ROSHCHINO, Russia (Reuters) - Croatia coach Zlatko Dalic says he will turn to his Barcelona midfielder Ivan Rakitic for ideas on how to stop Argentina’s Lionel Messi in Thursday’s Group D match between the two teams.
Croatia beat Nigeria 2-0 in their opening game on Saturday while Argentina were held to a 1-1 draw by Iceland in what is one of the toughest groups in the tournament.
Messi missed a penalty in that draw and Dalic wants suggestions from Rakitic on how best to frustrate his Barcelona team mate.
“Of course, Rakitic will be my assistant for the next three days, and we will certainly look for some advice on how to stop Messi,” he told a news conference.
“I always ask my players about such things and about many other things, I love communicating and I am happy to accept every tip.
“Ivan likes it too and he will tell me, I will use all the information I can,” he said.
Dalic said he would also sit down with Real Madrid pair Luka Modric and Mateo Kovacic to get their input on approaches for dealing with the five-times World Player of the Year.
“Luka and Kovacic will also help. “They played against him and (their former Real Madrid coach Zinedine) Zidane was prepared for such things,” Dalic said.
But the Croatia boss said it was also important not to lose focus on the overall team strategy.
“There is no perfect way to stop Lionel Messi. He shot 10 times last night, but we must stop his attacks by compactness.

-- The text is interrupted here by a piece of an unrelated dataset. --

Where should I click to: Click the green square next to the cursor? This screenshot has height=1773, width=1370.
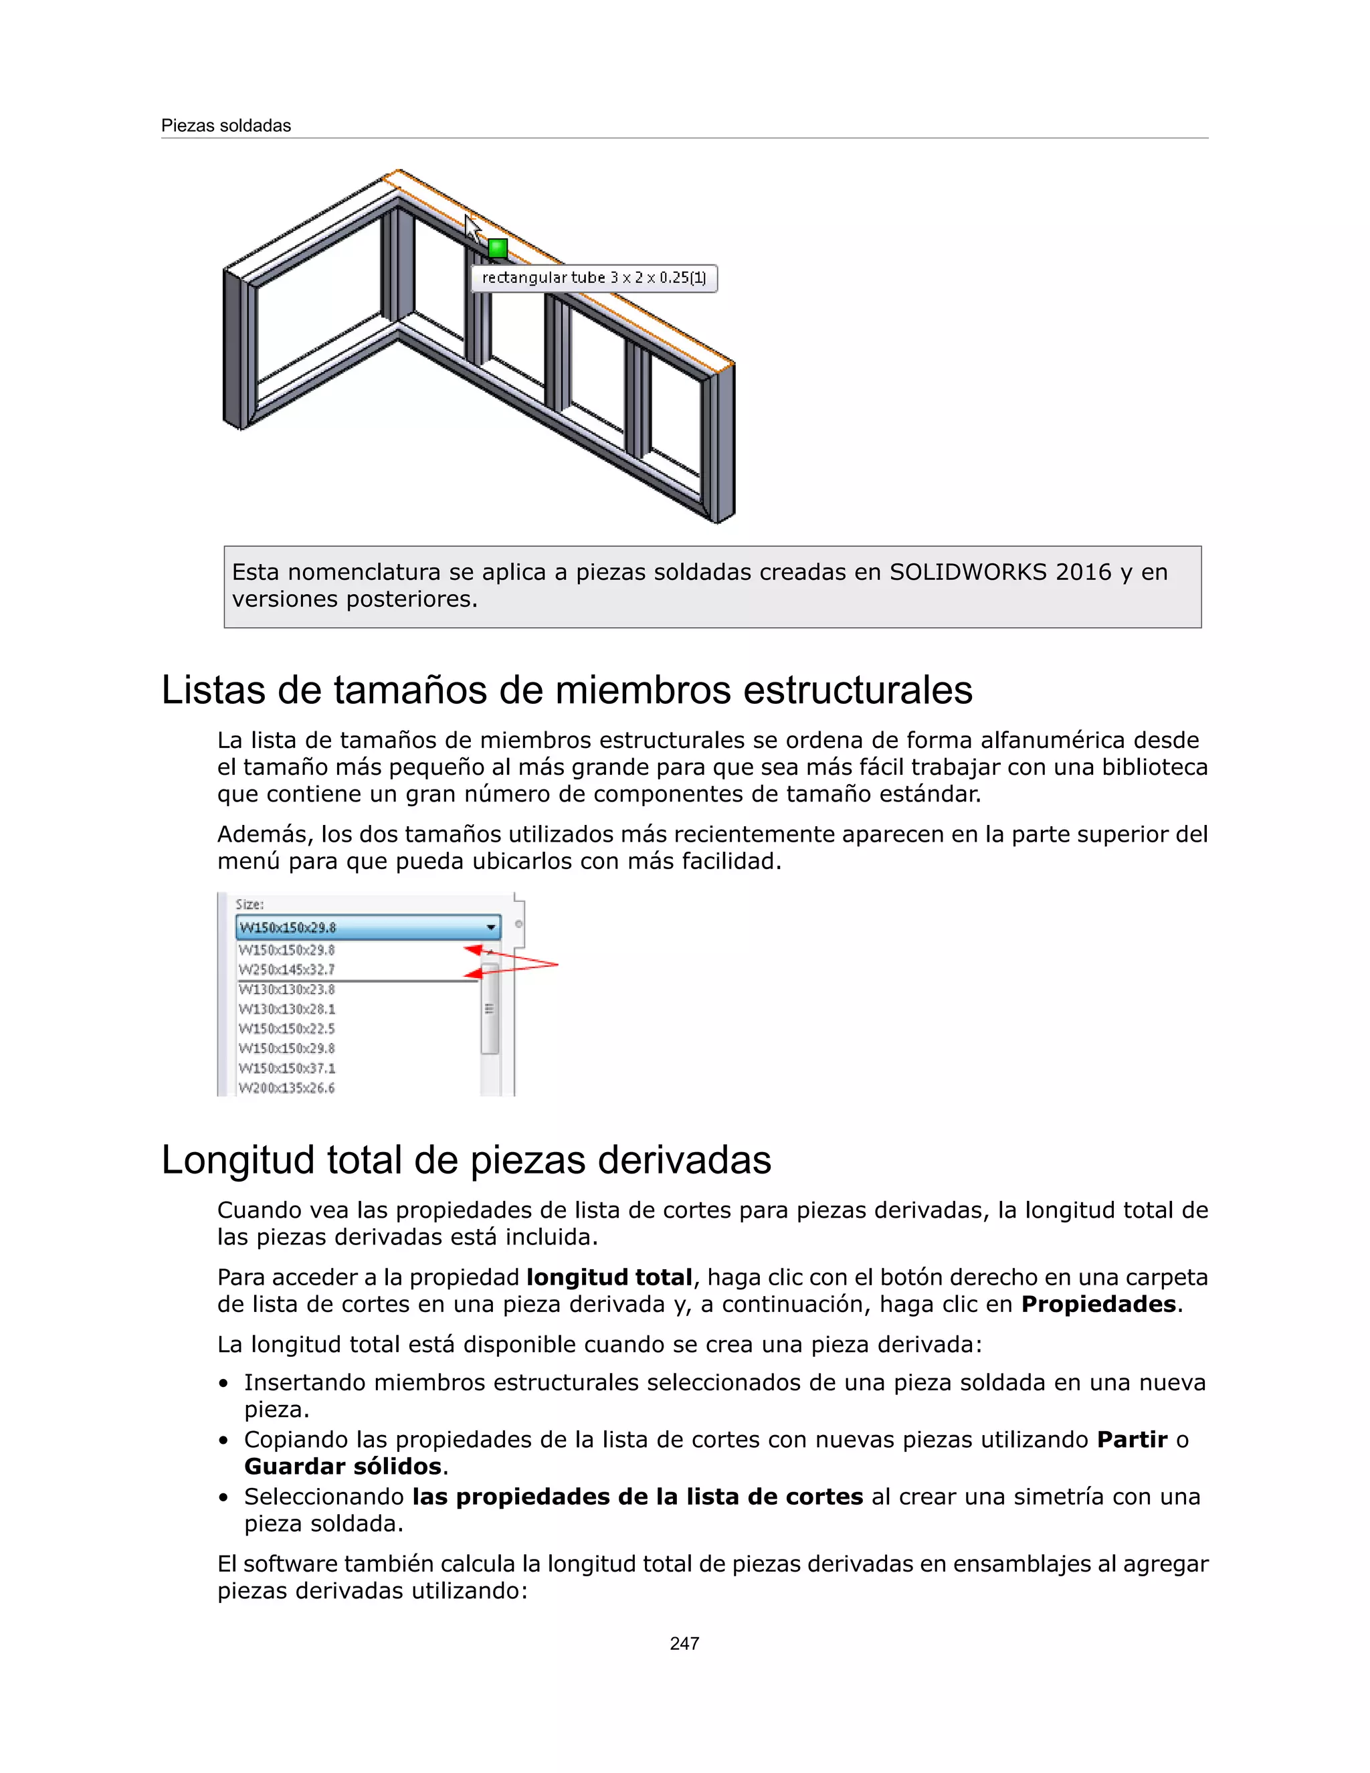tap(498, 248)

“I think he is the greatest player in the world - but while one excellent player can make a great result, a great team does the job much better,” he said.

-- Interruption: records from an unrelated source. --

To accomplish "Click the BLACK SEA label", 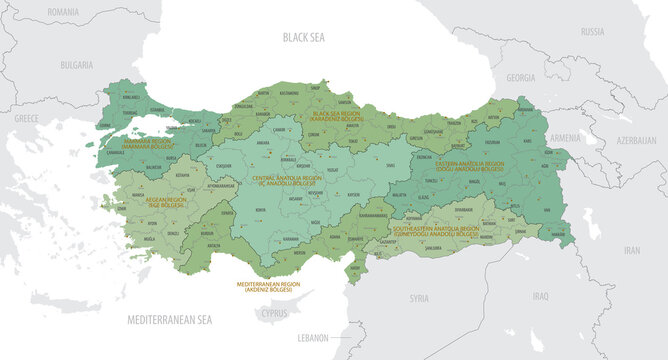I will click(304, 39).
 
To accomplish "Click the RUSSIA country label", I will click(593, 31).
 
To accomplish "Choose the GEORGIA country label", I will click(521, 77).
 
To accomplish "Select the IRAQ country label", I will click(540, 296).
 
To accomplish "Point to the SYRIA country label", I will click(419, 298).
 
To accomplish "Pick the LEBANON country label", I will click(314, 338).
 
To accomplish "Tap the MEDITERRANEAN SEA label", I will click(170, 320).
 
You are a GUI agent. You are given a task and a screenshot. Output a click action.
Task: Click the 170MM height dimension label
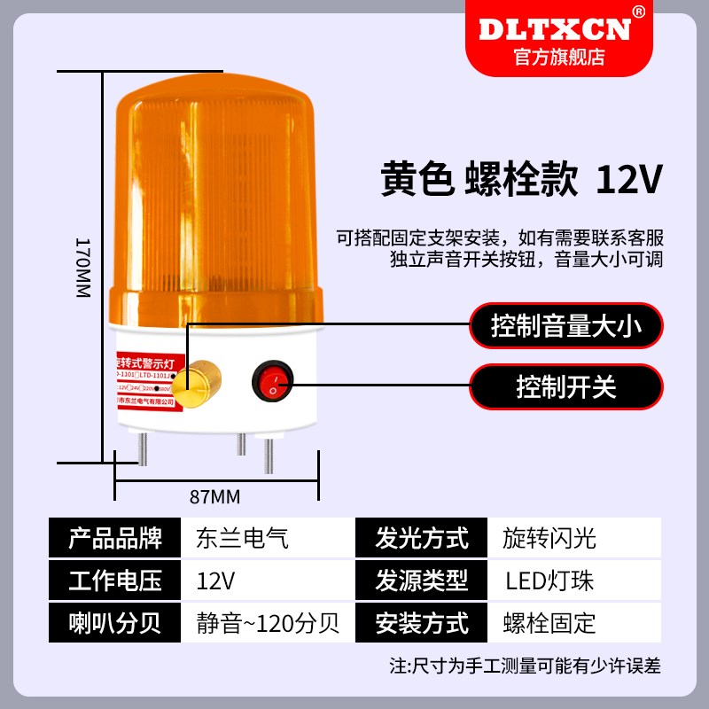point(82,267)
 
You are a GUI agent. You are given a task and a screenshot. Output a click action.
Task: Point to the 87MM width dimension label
point(215,495)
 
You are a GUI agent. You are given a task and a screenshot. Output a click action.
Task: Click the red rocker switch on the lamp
point(272,381)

The draw leaves Argentina with little room for error in their final two games but while Dalic believes they will feel the pressure, he does not expect them to crack.
“Of course they were probably not expecting to draw against Iceland and they will come into the game against us knowing they need three points,” he said.
“That puts more pressure on them than us but as with all big teams, I am sure they will not cave because they are very used to pressure and every game is a big game for them.
“But for sure we will go into the game a little bit more relaxed than they are.”